▶ Task brief: The records follow. Transcribe only the lines from the line containing "The width and height of the screenshot is (1316, 914)." through the end, both ends included, and leave out the pictures.

▶ Data supplied:
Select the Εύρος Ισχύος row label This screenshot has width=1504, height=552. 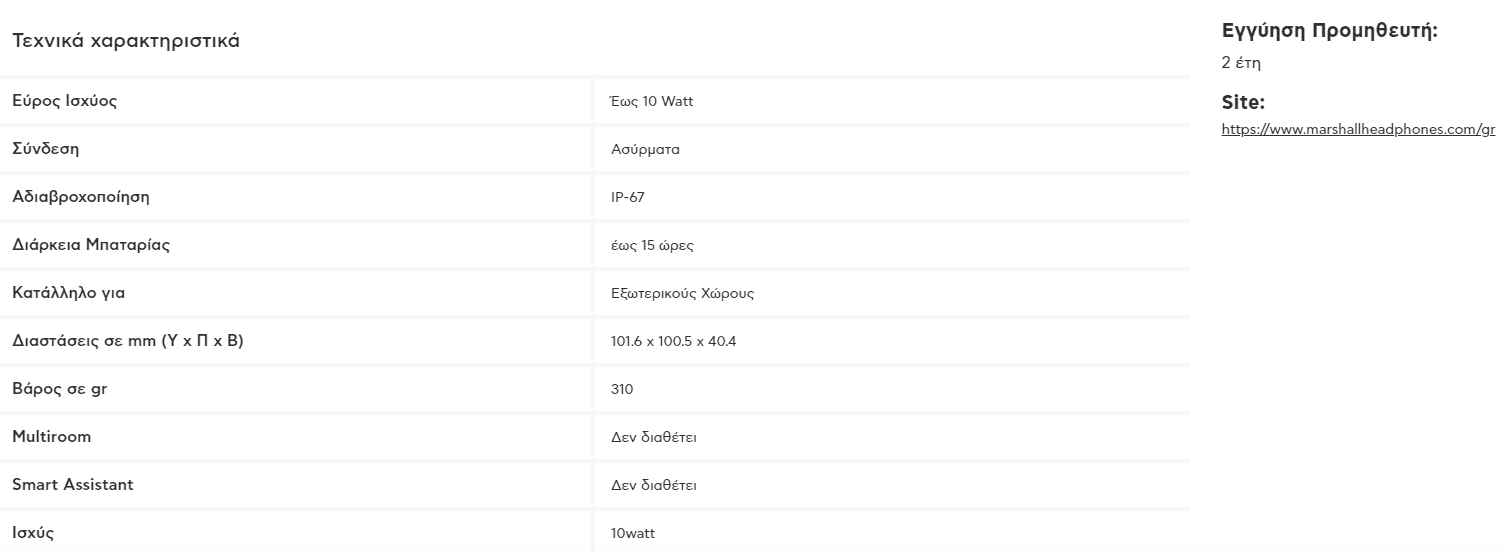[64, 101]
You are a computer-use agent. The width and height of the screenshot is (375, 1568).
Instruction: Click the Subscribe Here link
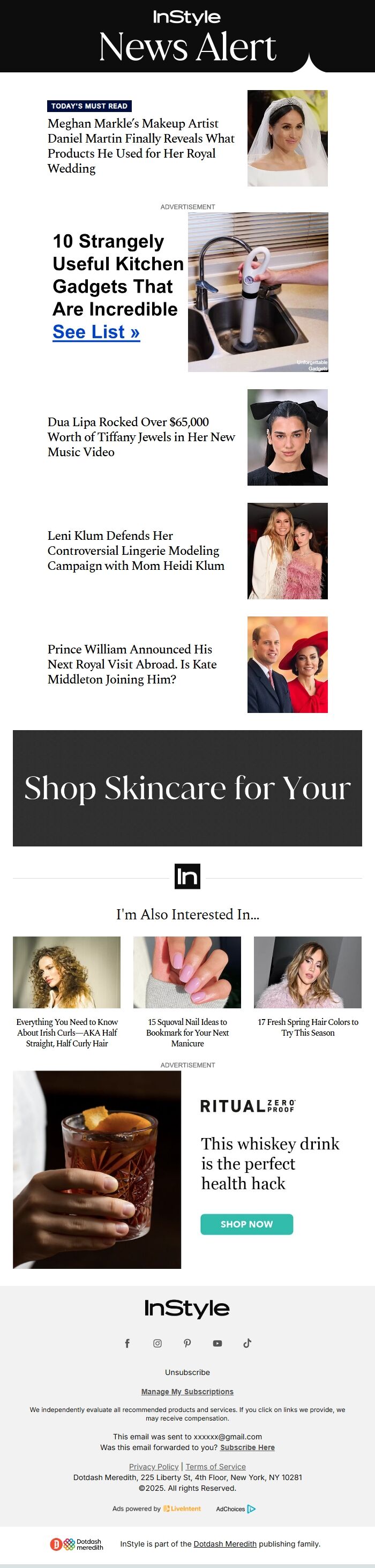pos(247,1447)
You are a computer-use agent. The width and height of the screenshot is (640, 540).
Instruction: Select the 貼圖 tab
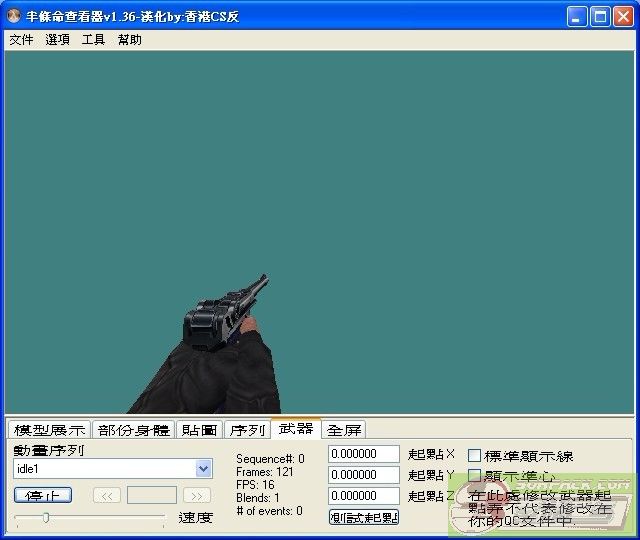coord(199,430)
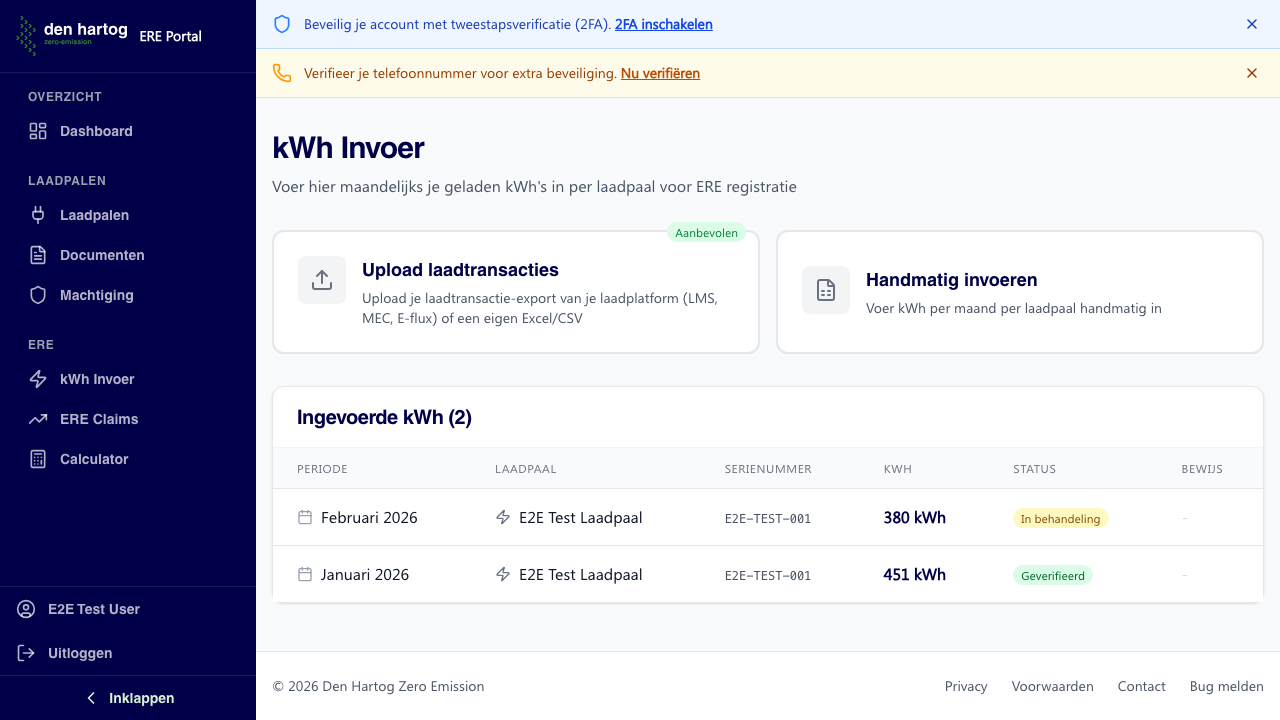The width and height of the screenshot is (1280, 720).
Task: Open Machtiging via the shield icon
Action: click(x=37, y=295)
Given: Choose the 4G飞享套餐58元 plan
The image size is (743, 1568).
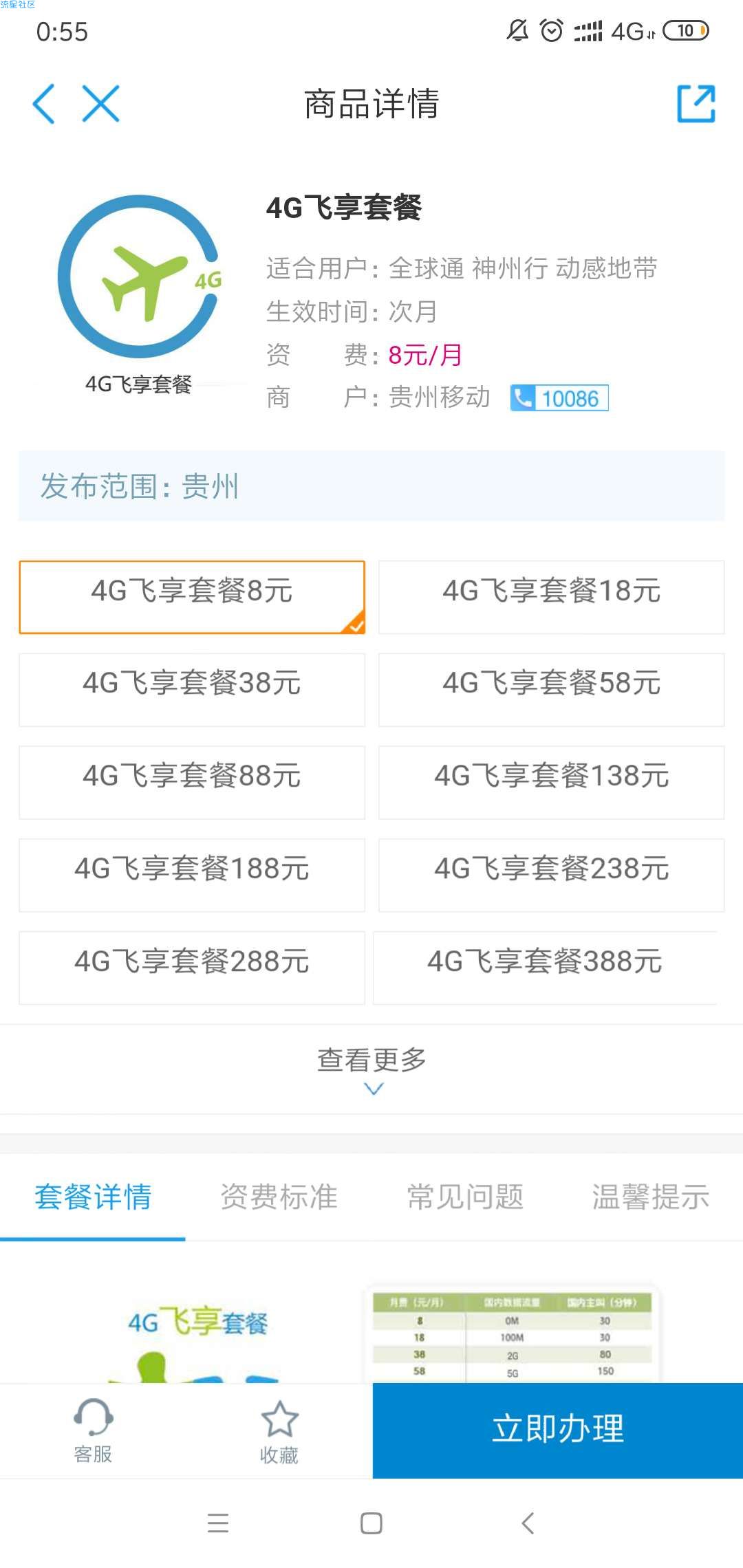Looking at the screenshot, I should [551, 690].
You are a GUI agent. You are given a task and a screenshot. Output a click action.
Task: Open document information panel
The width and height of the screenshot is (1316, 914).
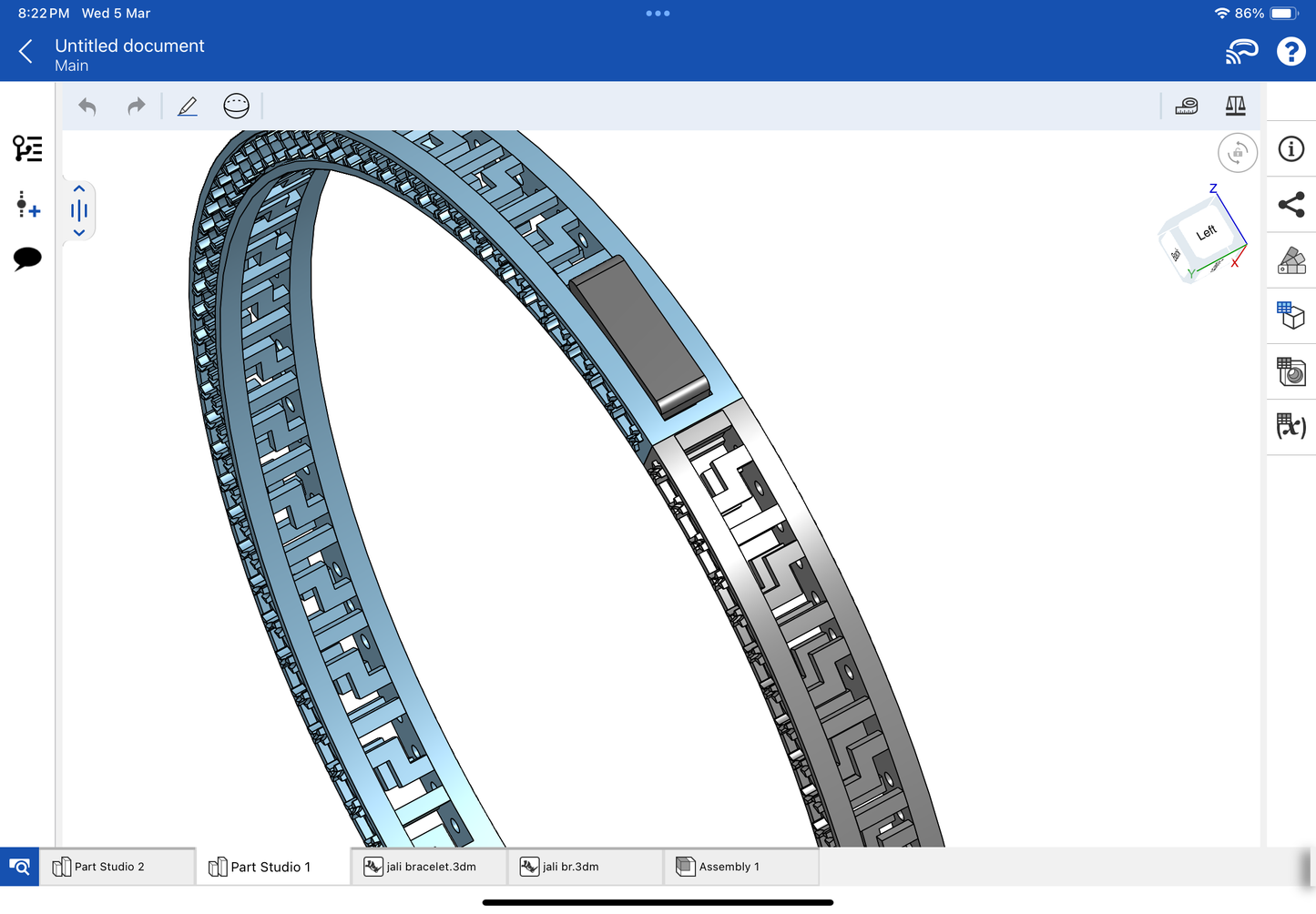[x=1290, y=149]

▶ Solution for this task:
The width and height of the screenshot is (1316, 914).
[x=1290, y=149]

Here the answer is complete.